• Data for the task
==================================================

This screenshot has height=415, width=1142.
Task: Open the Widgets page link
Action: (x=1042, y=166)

==================================================

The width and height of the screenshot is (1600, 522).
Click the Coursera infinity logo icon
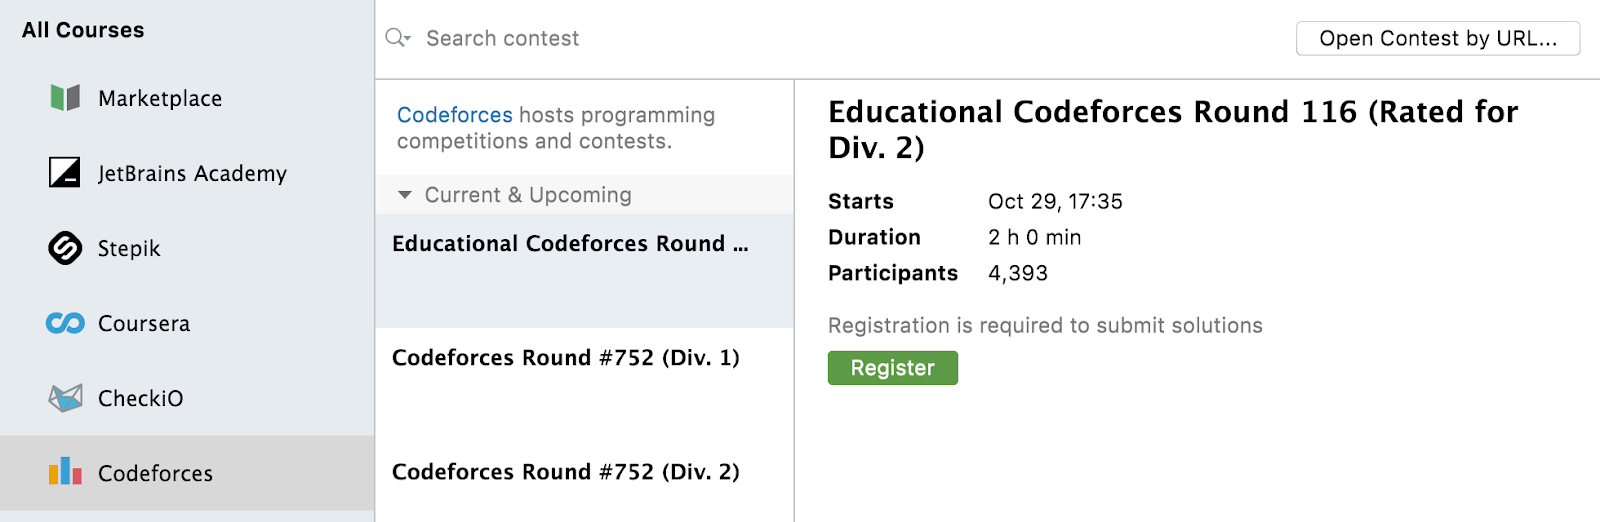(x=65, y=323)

==================================================

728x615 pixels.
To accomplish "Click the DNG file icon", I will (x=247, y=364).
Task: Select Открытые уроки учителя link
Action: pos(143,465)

==================================================

• Task goal
Render the rows from the line containing "728x615 pixels." through the line containing "Action: pos(143,465)" as a Markdown table with the columns Line and Text, one numbered line per row and no blank lines.

• Finished answer
| Line | Text |
|---|---|
| 1 | 728x615 pixels. |
| 2 | To accomplish "Click the DNG file icon", I will (x=247, y=364). |
| 3 | Task: Select Открытые уроки учителя link |
| 4 | Action: pos(143,465) |